Sidewalk to improve safety for school children
Feb 28, 2017 08:53AM ● Published by Travis Barton
Students leaving the nearby West Lake Jr. High hold up traffic walking down the middle of the road. A sidewalk is expected to be built during the summer. (Travis Barton/City Journals)
Gallery: Sidewalk to improve safety for school children [3 Images] Click any image to expand.
West Valley City (WVC) held an open house at city hall on Thursday, Feb. 9 regarding the Tess Avenue Sidewalk Project. The planned project intends to build a sidewalk along Tess Avenue around 3250 West that connects to Hillsdale Elementary School.

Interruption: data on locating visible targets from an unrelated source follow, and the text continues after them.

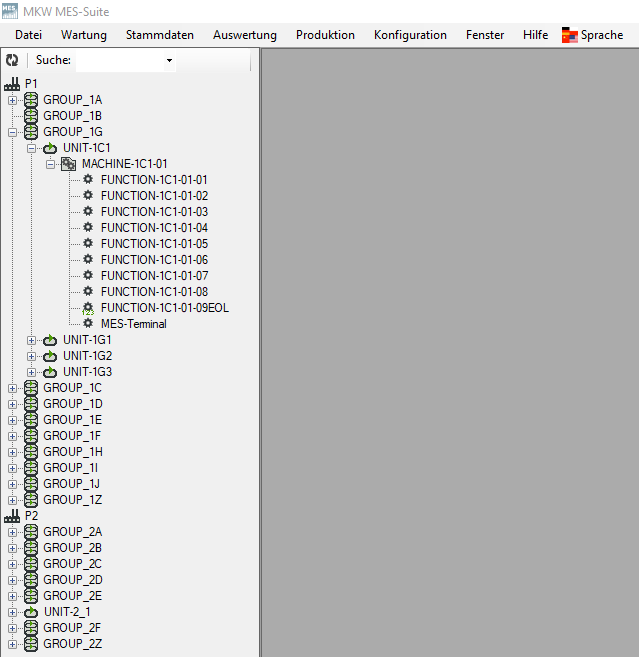Click the Sprache flag icon
The image size is (639, 657).
pos(569,35)
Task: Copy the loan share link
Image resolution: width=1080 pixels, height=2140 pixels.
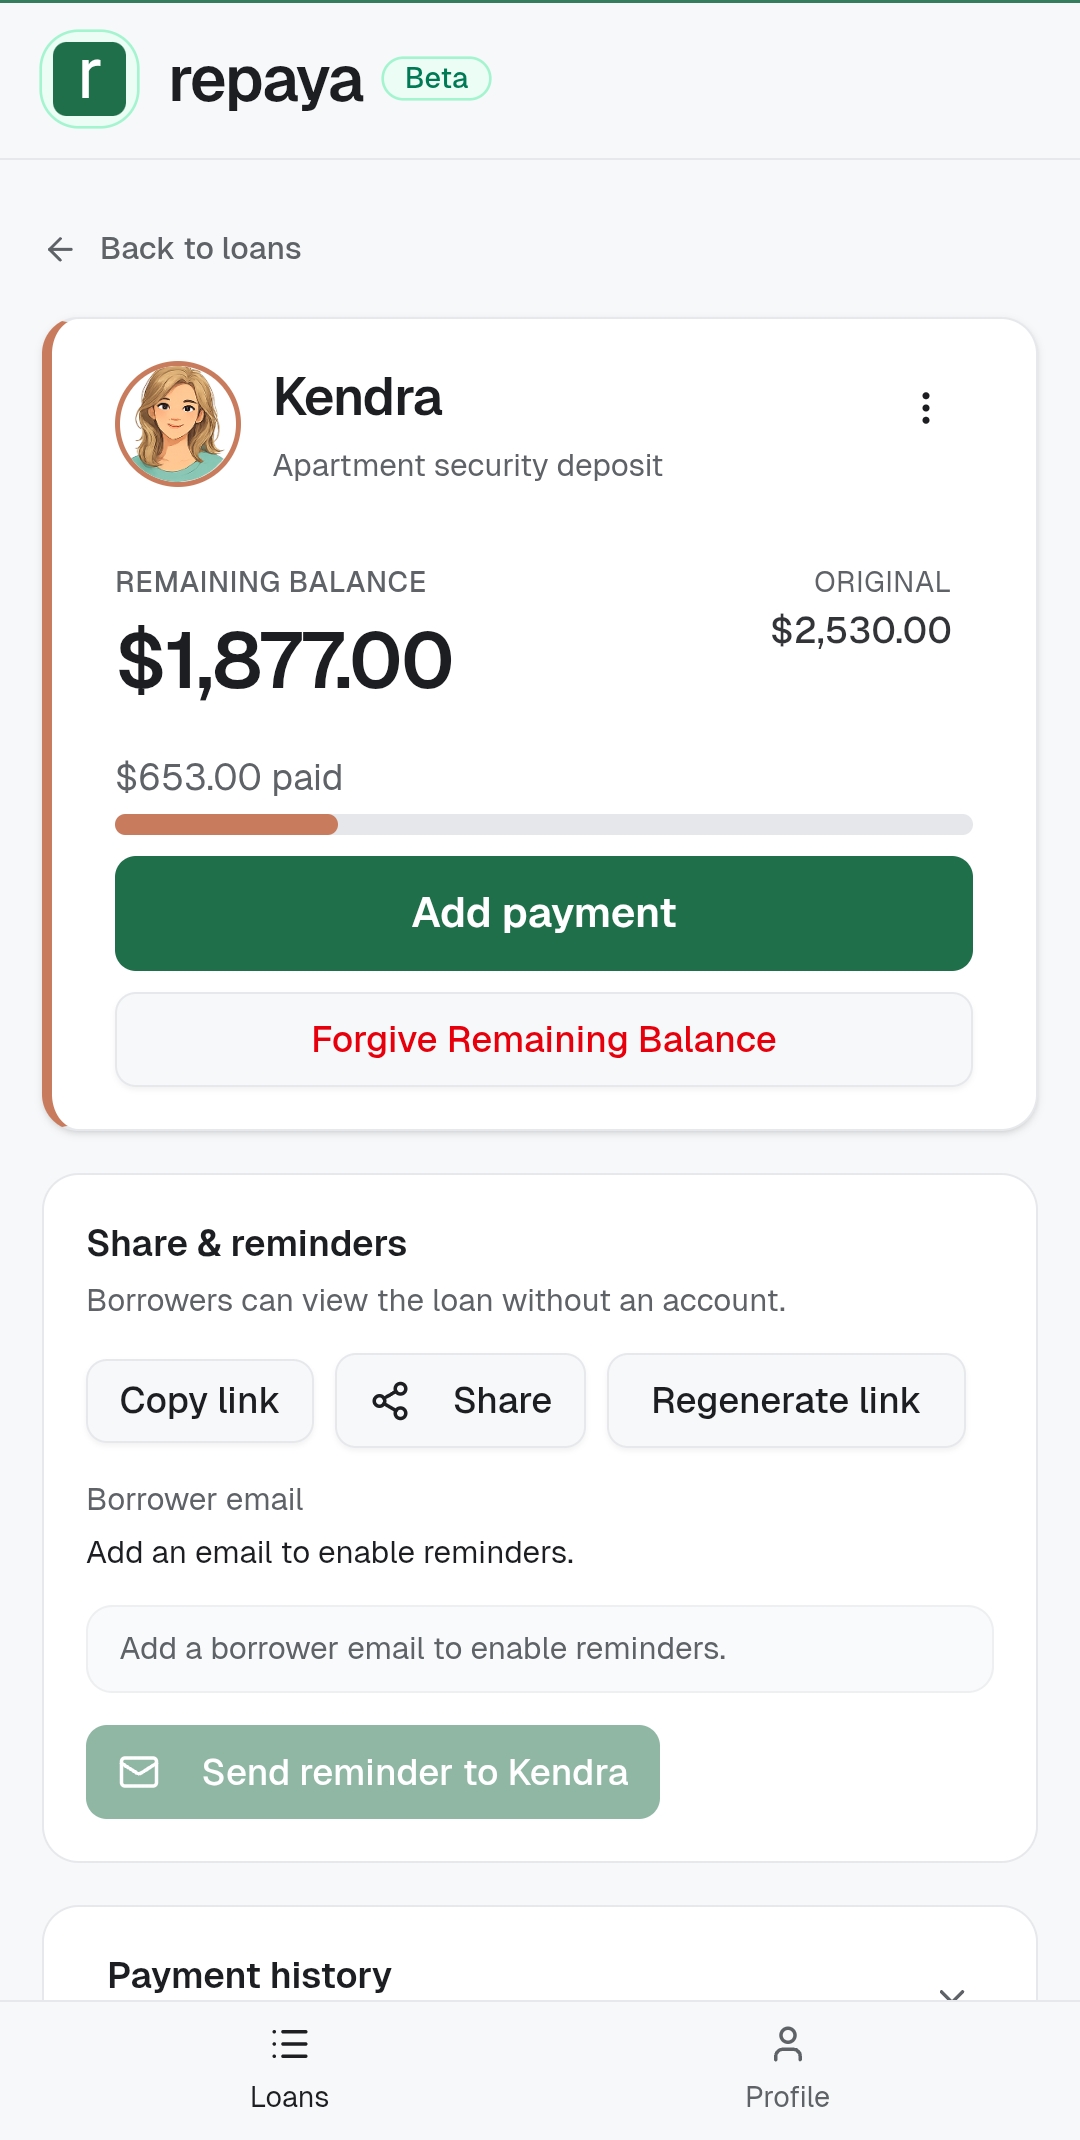Action: (199, 1400)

In 2015, the legislature provided $200,000 to build a sidewalk on Tess Avenue. Currently, the area has no sidewalk leaving kids walking to and from Hillsdale Elementary to trudge either in the street, gutter or residents’ yards.
“The kids right now walk in the middle of the street willy nilly so we’re going to hopefully redirect them onto the sidewalk,” said Roger Rappleye, the WVC design engineer who is designing the project.
Students from nearby West Lake Jr. High School also walk along the road to and from school, often down the middle of the street.
“Kids are walking in the gutter, on the asphalt, they’re right next to the traffic… I would love to see the kids off the street. I’m super excited about it,” said nearby resident Kevin Barr, whose son goes to Hillsdale and will most likely walk to West Lake along Tess Avenue.
Barr said he was pushing for a sidewalk back when around five years ago, Granite School District built a back entrance into Hillsdale Elementary from Lee Ann Street where parents could pick up and drop off their kids in the morning.
“It’s gotten the traffic off of 3100 South,” said city engineer Dan Johnson. “And I think it’s helped quite a bit in my opinion, but with that, all the kids now walk out through the street. It’s an older subdivision with no sidewalks so we got some money from the legislature to put in some sidewalk.”
Johnson said the subdivision located there was built in the 60s with no sidewalk. Ten feet beyond the curb and gutter was reserved as a public right of way. With that, Johnson explained, they’re not buying the property but putting a sidewalk on the public right of way.
“We’re getting temporary construction easements to come back onto their properties to make tie-ins and make the landscaping match and the driveways slope to not have crazy transitions,” Johnson said.
Residents who will be affected by the sidewalk construction were invited to attend the open house to voice comments and concerns. If they were satisfied, they would sign the notarized temporary easement agreement which gives permission to work on their property.
Residents have voiced their pleasure about project. One neighbor is typically upset with kids who cut across his yard.
Some residents have well-kept shrubs, a concrete fence or a rock garden that will be affected by the construction. Barr said it will have a huge impact on the landscaping of some properties.
“That’s where the landscaping issues are and I just wanted to make sure in this meeting… that in the contract, there’s sufficient money to make sure that the landscaping is taken care of,” Barr said.
He added that the city engineers assured him there would be money in the budget to push the rock garden back into his neighbor’s property.
“All of these (landscaping) things just add character to the neighborhood. It’s an older neighborhood, these houses are kind of nice and individual,” Barr said.
While the project hasn’t yet been bid upon, the couple-month project is expected to begin and end during the summer.
Katherine Wing serves as the crossing guard across Tess Avenue, and her son also attends Hillsdale. She said traffic can become quite congested in the area, voicing her displeasure about how the back entrance was made. But she said she is excited for the sidewalk “to make kids safe, to make it more calm.”